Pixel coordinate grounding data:
=== Begin Enclosure ===

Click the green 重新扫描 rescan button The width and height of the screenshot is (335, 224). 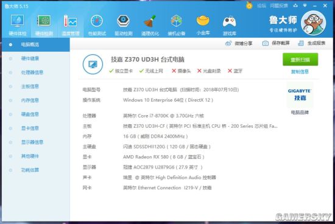click(300, 60)
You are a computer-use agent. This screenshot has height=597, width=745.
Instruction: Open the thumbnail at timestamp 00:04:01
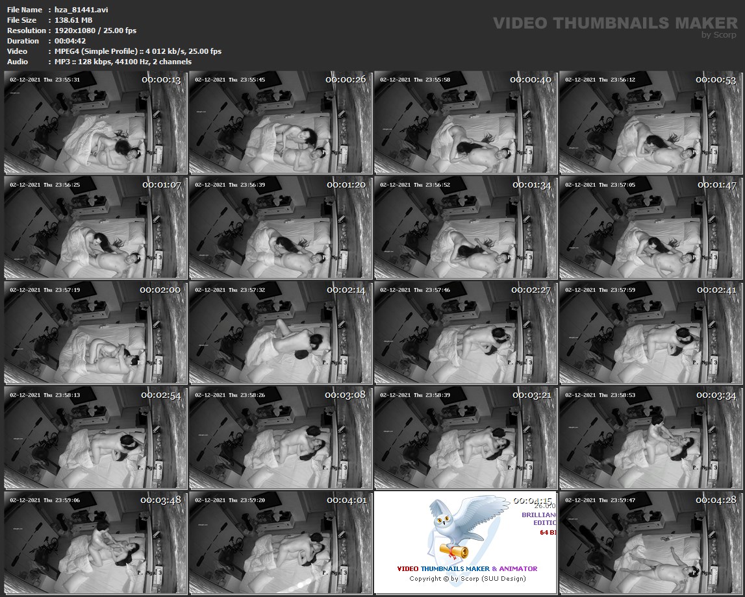pos(281,542)
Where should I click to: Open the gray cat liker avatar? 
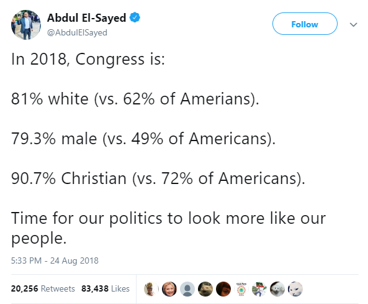point(205,289)
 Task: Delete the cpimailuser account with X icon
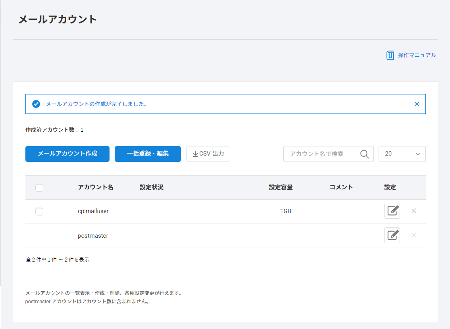[414, 211]
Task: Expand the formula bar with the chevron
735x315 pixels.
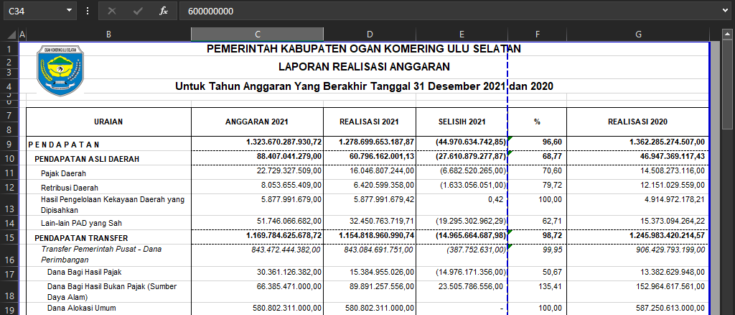Action: 724,11
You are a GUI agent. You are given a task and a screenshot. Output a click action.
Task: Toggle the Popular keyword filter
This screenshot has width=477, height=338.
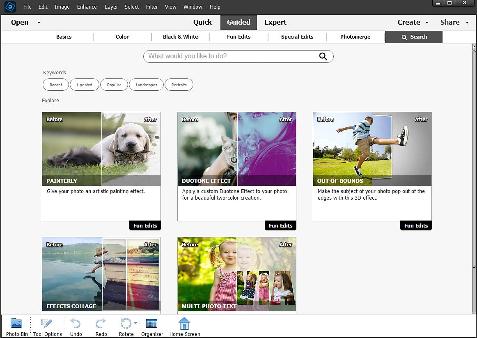pos(114,85)
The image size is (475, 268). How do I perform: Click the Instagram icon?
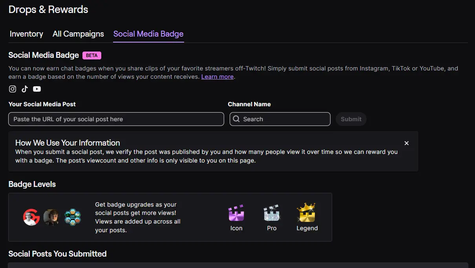click(x=12, y=89)
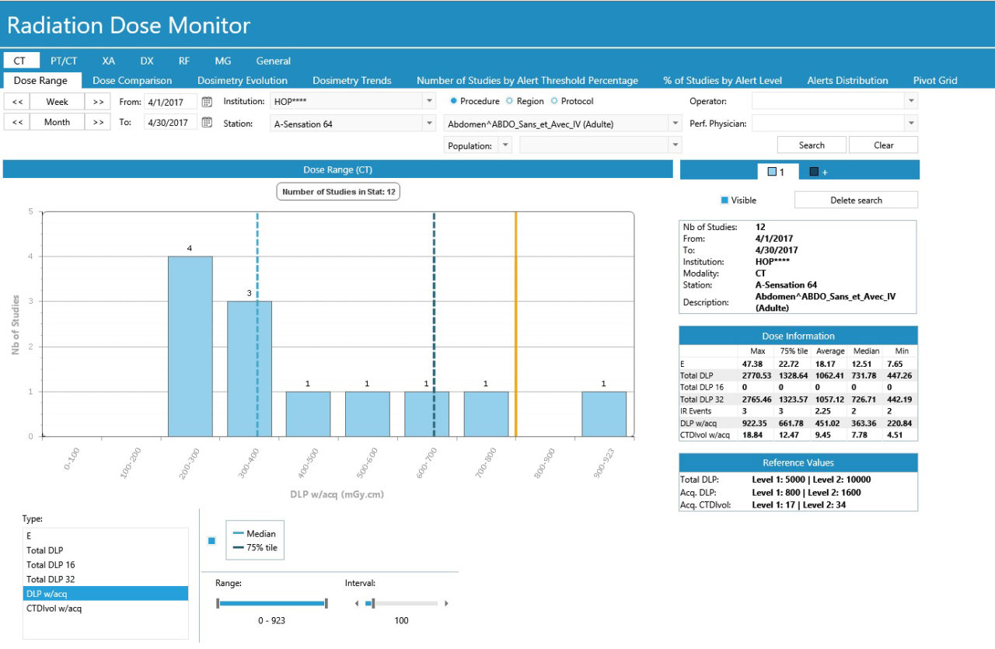The height and width of the screenshot is (649, 995).
Task: Advance to next week using forward arrows
Action: point(97,102)
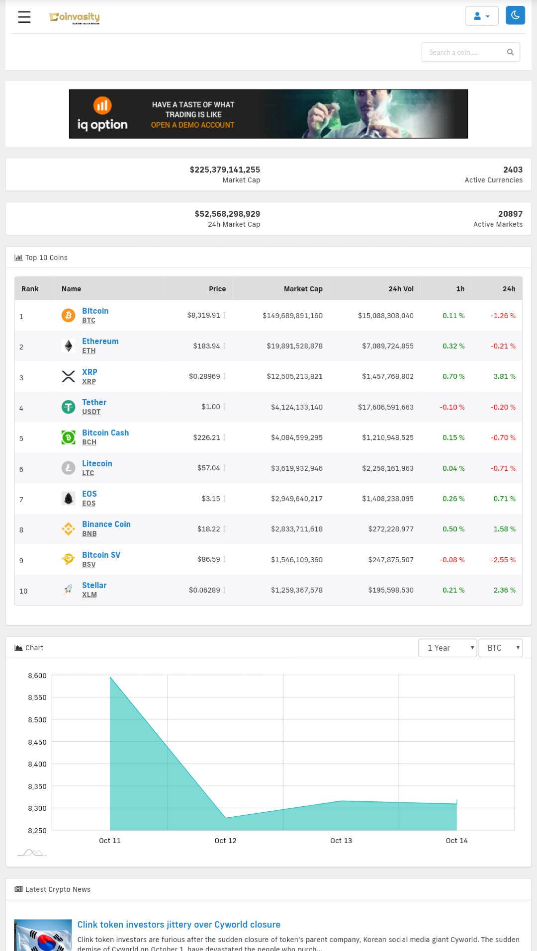Expand the BTC chart coin dropdown
Image resolution: width=537 pixels, height=951 pixels.
point(500,648)
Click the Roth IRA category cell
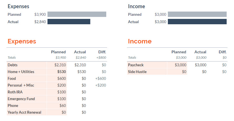 click(25, 92)
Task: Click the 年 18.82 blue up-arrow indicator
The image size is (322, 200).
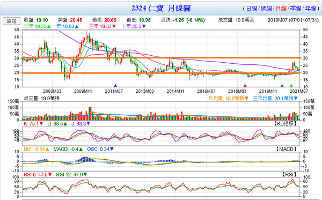Action: [x=77, y=26]
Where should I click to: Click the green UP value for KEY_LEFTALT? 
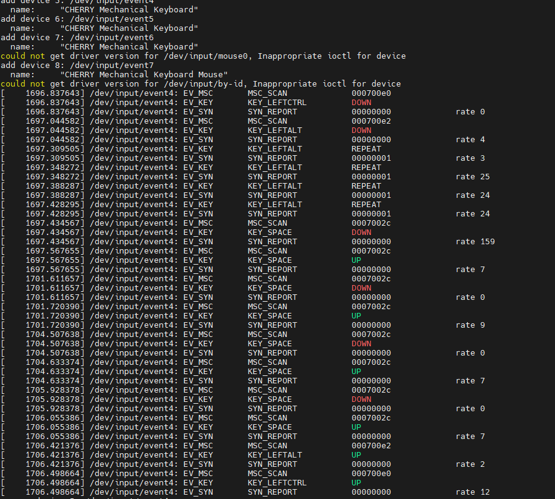(357, 455)
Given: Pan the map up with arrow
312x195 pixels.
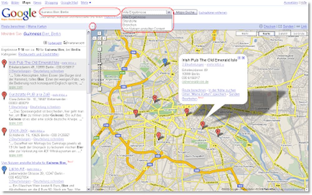Looking at the screenshot, I should (x=100, y=34).
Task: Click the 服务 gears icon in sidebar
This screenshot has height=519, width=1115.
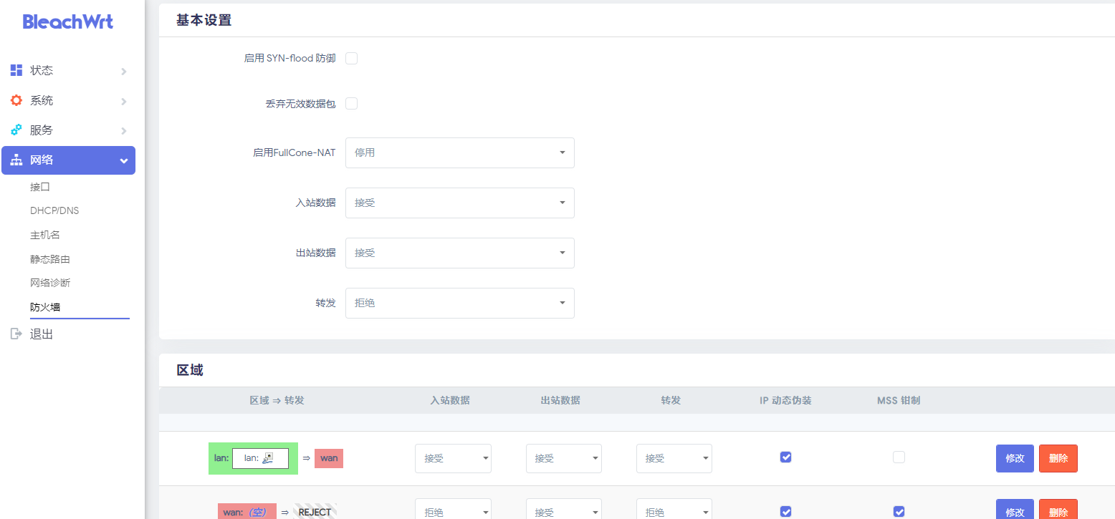Action: pyautogui.click(x=16, y=130)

=== End Enclosure ===

• Exercise instructions
Make an exact copy of only those lines that run from the line with "Task: Toggle the Popular keyword filter" through the end of the records, excluding pictures.

• Result of this exercise
Task: Toggle the Popular keyword filter
This screenshot has width=477, height=338.
pos(114,85)
The image size is (475, 268). How do I perform: Click the Instagram icon?
click(x=12, y=89)
The height and width of the screenshot is (649, 995).
Task: Advance to next week using forward arrows
Action: point(97,102)
Expand the BTC chart coin dropdown
Image resolution: width=537 pixels, height=951 pixels.
point(500,648)
Click the Roth IRA category cell
 click(25, 92)
Task: Click the 年 18.82 blue up-arrow indicator
The image size is (322, 200).
Action: [x=77, y=26]
Where should I click to: Click the green UP value for KEY_LEFTALT? 
(357, 455)
Given: Pan the map up with arrow
312x195 pixels.
Looking at the screenshot, I should (x=100, y=34).
Task: Click the 服务 gears icon in sidebar
This screenshot has height=519, width=1115.
Action: pyautogui.click(x=16, y=130)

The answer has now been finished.